Task goal:
Report how many lines below contain the word "toolbar", giving the number and no other words.

#### Data to use ####

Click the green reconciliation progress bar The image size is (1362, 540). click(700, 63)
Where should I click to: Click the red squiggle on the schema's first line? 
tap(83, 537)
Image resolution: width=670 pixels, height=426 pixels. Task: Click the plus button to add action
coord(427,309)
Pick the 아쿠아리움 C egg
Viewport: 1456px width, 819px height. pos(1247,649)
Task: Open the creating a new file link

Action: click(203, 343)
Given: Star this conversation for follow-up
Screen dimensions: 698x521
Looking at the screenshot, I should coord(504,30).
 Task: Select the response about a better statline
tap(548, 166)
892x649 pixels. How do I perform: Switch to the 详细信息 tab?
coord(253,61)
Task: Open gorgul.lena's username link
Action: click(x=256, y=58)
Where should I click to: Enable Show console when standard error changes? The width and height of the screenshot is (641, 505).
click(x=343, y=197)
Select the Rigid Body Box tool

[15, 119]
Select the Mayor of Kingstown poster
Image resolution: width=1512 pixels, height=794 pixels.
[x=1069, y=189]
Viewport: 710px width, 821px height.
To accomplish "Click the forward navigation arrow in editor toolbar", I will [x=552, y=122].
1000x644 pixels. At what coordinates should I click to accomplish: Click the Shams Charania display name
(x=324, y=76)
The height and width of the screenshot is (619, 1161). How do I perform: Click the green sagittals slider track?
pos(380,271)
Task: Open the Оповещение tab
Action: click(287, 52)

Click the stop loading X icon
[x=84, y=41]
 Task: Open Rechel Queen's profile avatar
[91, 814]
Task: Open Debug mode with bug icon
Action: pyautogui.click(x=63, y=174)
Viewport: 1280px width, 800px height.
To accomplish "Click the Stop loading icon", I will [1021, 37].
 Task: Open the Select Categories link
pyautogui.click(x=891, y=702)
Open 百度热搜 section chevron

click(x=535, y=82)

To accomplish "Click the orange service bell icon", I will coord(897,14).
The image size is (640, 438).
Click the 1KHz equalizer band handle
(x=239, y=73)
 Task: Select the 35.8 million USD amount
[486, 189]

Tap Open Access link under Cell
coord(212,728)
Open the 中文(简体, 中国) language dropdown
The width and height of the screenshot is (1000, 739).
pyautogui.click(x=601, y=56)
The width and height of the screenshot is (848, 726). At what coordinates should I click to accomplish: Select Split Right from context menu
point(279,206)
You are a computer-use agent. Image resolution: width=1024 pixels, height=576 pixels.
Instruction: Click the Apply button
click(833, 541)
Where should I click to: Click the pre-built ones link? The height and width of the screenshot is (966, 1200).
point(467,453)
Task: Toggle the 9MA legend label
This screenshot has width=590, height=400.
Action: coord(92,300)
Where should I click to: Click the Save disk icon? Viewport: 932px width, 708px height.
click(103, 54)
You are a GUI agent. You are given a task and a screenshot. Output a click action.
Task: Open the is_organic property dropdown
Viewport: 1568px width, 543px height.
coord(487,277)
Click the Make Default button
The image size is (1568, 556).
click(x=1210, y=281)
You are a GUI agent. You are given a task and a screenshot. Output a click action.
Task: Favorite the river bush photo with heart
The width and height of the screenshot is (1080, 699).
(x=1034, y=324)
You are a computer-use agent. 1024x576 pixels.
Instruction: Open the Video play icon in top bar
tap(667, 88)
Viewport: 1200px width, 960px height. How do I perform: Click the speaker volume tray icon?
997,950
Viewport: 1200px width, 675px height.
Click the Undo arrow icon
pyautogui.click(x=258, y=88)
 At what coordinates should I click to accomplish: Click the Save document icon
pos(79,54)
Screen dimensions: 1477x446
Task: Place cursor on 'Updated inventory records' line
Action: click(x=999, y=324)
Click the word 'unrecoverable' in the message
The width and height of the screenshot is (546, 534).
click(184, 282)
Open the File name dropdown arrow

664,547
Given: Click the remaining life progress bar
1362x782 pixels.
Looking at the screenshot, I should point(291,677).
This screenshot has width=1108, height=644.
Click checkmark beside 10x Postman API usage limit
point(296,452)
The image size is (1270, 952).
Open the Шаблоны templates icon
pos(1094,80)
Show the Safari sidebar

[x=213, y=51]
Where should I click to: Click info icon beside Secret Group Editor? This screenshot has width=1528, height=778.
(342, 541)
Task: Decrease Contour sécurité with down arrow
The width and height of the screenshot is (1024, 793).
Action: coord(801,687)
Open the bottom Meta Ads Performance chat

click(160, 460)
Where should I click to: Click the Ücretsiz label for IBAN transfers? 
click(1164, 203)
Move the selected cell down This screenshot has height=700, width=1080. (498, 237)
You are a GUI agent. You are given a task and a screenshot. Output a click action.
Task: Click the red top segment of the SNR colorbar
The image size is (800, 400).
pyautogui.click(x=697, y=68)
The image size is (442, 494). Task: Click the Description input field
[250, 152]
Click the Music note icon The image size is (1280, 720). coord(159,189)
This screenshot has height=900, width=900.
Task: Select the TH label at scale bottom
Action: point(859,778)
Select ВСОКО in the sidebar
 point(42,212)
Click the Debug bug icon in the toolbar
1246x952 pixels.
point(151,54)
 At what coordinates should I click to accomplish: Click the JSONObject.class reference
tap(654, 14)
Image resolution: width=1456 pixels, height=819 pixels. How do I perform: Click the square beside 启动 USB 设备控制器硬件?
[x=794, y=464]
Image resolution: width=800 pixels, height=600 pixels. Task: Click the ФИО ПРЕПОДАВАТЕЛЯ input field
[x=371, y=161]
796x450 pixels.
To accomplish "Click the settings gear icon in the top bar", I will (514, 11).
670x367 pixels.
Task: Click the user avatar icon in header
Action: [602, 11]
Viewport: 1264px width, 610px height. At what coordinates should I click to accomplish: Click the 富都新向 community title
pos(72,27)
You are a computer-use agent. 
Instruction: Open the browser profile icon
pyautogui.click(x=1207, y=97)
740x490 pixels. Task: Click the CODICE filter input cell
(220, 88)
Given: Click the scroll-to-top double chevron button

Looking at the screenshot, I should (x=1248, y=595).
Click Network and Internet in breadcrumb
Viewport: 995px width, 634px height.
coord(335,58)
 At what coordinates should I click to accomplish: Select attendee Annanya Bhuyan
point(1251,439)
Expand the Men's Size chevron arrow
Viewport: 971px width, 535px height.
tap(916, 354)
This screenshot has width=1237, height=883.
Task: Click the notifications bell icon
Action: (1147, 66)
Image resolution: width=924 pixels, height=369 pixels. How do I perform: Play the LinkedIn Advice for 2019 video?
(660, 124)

####

Answer section:
2